They are too full of themselves to see you... 


16. Grandiose Sense of Entitlement.

The narcissist does not believe he/she should have to work for anything, whether it be wealth, respect, admiration, praise, etc. The narcissist is entitled to receive these things simply because he/she deserves them.


17. Lives in Constant Fantasy.

The narcissist lives in a dream world where he/she is always the center of attention, has the perfect family, is extremely wealthy, is loved and respected unconditionally, etc. The narcissist will spend years counting (and spending) money he/she doesn't have, imagining how happy he/she would be if only the narcissist's family would go away and be magically replaced by the perfect movie or TV family.  The narcissist believes he/she is more beautiful and more physically/sexually appealing than what may actually be true.


18. Obsession With Appearance.

And not just his/her own (perfect) appearance, but everyone else's (imperfect) appearance, too. The narcissist will always find flaws in everything and in everyone, and will never miss an opportunity to point them out to you (and everyone else). The narcissist firmly believes he/she is better looking than everyone else, and will let you know this at every opportunity. The narcissist will fish for compliments on strange things, especially when comparing him/herself to everyone else within the narcissist's sphere.


19. Fear of Isolation.

The narcissist is unable to be alone with his/herself. Isolation is unbearable and even terrifying to the narcissist, because he/she needs to feed off the constant attention and validation of others. For the narcissist, isolation equals starvation.


20. Manipulative.

The narcissist is self-serving and will use guilt-trips, tell lies, spread gossip, fish for compliments and validation, pretend to like people, manufacture convincing (but fake) emotions, and generally use anyone and everyone within the narcissist's sphere to achieve his/her own agenda (which is often, at its core, a very confusing, convoluted, and illogical agenda). The narcissist will trick you into believing he/she cares for you, only to malign you later on when it suits him/her.

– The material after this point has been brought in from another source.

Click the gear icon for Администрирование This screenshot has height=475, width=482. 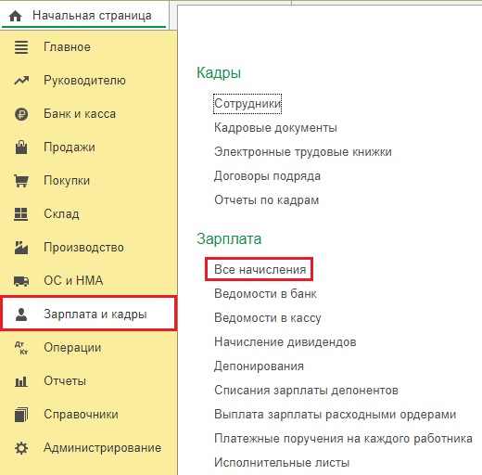(x=21, y=448)
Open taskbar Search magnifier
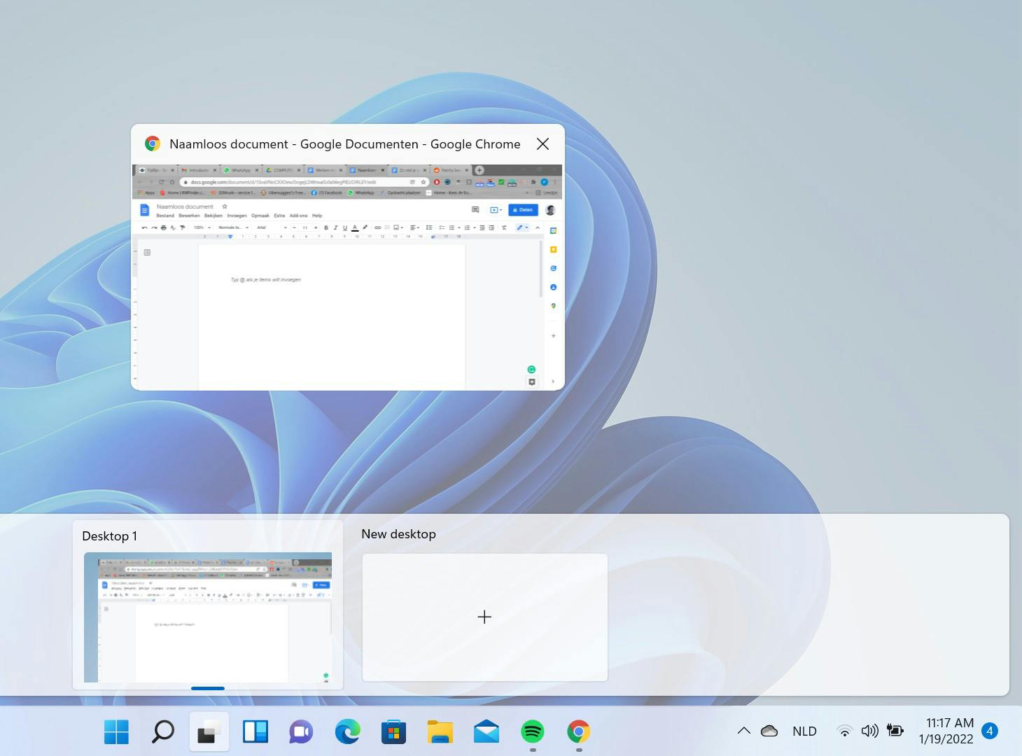This screenshot has height=756, width=1022. (x=162, y=732)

They are like vipers, ready to attack whenever... 


21. Is Never Wrong.

The narcissist is always right.  About everything. You cannot reason with a narcissist or get him/her to see any side of any story but his/her own side. The narcissist will never consider any opinion or proven fact that differs from his/her belief, but will instead argue incessantly to defend his/her belief, opinion, or story. If the narcissist in unable to 'convert' you to his/her own warped truth, he/she manipulate you with guilt for daring to see things differently than the narcissist.

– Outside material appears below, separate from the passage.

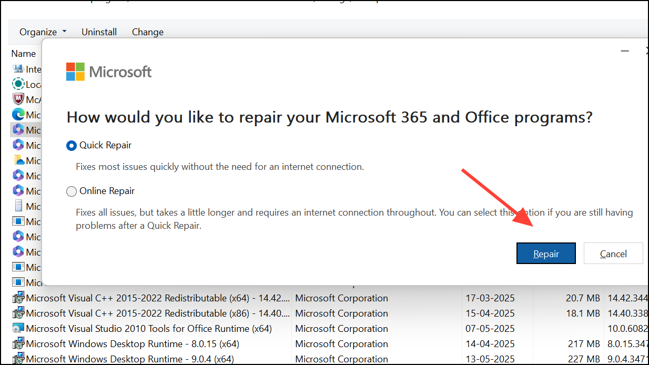The height and width of the screenshot is (365, 649).
Task: Click the Name column header
Action: [x=23, y=53]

22. Combative / Argumentative.

The narcissist is like a snake, always looking for an opportunity to start an argument, and will fight incessantly (and pointlessly) about the same exact things, round and round for years and years. The narcissist will always be the one to start arguments, and often for no particular reason. The narcissist needs to win every argument, and will never stop raging... until you back down first and allow him/her to have the last word.  Beware though: The narcissist's last words, once he/she has reached a state of boiling rage, will always be cutting, insulting, abusive barbs meant to injure or even destroy you, if possible.


Coming to the end of this list I sadly have to admit that this is so. Not one of these suggested traits did they miss out on. Every single one is true. The very WORST of all is that this list is what they tell others I am, cause like the list says, they always project all bad they do and are unto another. That is the targeted individual. If you are targeted you will most likely find yourself utterly alone. Every person in your life who could help you will at most admit that you are targeted, but will not help you. Instead they will sit around to watch you get hurt more. It's cause alot of people love misery and pain, and they want to be fooled. They admire the charmers and the rich people. When on occasion they themselves find they have been targeted they will whine and complain, but as soon as someone else is taking the shit they will cheer on.  

And that is the reason we have the world we have. When good people do nothing, bad people can persist in their evil doings. Actually, many like to fool themselves into believing it's good to help the evildoers. You can read things like it's right to use violence on some groups, in the media. That it's okay to hurt people with certain opinions, to not listen to them, to hate them. While it's wrong for them to hate those hurting them. It's never ever okay to use violence and hurt people cause somebody else tells you to. If someone is attacking you, you have the right to defend yourself. That right is taken away now and your only right is to die.